**Exercise data:**
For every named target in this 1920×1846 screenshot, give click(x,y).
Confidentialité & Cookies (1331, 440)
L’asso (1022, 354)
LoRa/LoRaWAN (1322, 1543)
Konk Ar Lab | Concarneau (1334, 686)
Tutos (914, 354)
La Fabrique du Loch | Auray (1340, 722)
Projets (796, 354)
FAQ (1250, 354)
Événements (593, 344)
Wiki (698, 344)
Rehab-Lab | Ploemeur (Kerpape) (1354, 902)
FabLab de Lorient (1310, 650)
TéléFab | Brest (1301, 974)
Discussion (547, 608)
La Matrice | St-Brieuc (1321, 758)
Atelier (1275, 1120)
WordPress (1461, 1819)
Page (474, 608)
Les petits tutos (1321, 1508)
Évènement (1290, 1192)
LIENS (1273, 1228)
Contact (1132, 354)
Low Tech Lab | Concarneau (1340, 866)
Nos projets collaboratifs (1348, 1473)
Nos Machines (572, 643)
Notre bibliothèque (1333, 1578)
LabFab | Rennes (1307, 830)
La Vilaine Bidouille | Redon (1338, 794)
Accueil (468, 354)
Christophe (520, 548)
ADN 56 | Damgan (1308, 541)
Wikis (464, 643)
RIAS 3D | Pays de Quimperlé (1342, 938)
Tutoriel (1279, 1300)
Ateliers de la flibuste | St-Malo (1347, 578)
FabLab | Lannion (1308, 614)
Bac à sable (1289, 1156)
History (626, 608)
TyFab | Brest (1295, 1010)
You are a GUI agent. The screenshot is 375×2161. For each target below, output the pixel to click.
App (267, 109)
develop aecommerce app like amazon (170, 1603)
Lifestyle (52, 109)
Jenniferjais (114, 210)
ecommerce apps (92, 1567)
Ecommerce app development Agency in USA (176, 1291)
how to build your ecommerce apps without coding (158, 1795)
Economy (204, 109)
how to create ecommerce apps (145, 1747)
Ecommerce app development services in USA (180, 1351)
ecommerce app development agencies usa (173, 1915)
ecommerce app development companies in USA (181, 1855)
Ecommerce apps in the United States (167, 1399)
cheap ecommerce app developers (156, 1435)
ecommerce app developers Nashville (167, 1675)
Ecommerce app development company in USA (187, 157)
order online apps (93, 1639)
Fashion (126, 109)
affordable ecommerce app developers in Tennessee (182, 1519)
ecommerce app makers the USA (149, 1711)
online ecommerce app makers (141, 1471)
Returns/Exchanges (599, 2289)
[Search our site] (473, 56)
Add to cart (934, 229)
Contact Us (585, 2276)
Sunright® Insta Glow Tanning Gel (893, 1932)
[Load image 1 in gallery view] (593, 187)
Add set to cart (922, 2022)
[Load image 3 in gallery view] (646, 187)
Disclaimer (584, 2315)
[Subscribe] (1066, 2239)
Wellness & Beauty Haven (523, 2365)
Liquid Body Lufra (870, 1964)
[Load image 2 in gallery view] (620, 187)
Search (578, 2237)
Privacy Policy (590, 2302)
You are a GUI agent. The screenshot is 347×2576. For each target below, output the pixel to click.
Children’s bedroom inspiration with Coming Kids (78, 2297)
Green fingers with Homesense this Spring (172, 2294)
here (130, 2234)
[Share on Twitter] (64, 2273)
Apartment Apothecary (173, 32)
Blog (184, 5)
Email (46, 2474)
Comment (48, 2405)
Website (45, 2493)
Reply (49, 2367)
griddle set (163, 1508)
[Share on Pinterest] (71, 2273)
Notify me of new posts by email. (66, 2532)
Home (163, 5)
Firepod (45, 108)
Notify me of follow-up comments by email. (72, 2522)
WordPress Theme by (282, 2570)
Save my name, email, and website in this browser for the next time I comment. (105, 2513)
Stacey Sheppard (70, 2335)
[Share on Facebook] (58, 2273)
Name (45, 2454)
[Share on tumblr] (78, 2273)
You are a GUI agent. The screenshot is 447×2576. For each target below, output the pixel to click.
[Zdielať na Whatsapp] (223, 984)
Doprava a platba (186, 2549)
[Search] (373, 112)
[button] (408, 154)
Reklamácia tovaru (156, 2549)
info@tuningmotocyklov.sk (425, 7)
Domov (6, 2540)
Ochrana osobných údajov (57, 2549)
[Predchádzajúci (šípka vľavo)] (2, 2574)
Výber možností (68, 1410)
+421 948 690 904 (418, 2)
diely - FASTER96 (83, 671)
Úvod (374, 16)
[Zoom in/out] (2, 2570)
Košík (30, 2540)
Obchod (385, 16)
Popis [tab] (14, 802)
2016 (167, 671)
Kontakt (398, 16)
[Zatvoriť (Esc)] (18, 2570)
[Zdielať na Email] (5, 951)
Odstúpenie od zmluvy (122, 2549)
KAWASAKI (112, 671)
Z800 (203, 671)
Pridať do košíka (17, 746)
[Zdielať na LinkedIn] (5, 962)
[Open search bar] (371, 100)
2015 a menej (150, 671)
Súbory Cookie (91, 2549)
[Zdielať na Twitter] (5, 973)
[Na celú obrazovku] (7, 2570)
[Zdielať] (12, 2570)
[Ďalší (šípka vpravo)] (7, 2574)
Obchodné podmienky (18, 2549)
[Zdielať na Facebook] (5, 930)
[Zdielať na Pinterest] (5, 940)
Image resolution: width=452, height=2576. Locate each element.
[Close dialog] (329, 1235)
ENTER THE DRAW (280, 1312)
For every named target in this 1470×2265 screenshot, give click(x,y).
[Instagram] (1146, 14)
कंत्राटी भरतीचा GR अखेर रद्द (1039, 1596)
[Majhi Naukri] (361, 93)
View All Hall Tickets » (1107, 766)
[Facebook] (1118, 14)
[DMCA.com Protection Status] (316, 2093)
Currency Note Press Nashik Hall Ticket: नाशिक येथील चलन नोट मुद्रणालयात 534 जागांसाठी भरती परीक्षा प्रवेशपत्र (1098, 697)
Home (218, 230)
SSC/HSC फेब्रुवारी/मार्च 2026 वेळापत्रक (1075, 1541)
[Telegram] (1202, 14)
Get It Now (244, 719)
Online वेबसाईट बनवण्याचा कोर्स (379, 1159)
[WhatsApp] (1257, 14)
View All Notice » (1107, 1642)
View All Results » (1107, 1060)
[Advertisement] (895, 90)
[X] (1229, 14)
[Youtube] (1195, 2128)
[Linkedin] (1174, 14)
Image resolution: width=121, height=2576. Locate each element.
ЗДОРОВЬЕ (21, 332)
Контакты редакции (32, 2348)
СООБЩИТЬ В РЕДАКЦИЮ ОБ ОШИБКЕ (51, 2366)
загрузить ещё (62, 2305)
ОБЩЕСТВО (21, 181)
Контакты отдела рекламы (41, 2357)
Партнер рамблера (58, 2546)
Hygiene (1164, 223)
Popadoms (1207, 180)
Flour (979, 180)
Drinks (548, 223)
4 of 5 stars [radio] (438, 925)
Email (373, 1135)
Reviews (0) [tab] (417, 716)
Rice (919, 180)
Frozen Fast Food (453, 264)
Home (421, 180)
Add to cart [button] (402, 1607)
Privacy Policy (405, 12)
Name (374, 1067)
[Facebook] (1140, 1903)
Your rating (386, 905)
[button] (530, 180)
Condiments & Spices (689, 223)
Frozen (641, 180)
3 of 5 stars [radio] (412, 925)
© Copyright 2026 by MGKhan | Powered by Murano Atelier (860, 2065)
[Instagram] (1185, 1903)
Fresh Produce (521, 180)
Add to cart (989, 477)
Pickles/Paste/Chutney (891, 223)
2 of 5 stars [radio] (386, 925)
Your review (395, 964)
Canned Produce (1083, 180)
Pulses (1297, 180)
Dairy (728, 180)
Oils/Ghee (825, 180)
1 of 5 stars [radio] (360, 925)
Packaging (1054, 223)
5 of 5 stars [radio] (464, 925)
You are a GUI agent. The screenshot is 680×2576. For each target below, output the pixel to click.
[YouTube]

**Problem requirements:**
Start with the line above that contains "History (626, 608)" and end with the line that contains "Jenniferjais (114, 210)". Write out those lines exactly, and only those.

**Expected answer:**
History (626, 608)
TyFab | Brest (1295, 1010)
You are a GUI agent. The screenshot is 375×2161. For each target below, output the pixel to click.
App (267, 109)
develop aecommerce app like amazon (170, 1603)
Lifestyle (52, 109)
Jenniferjais (114, 210)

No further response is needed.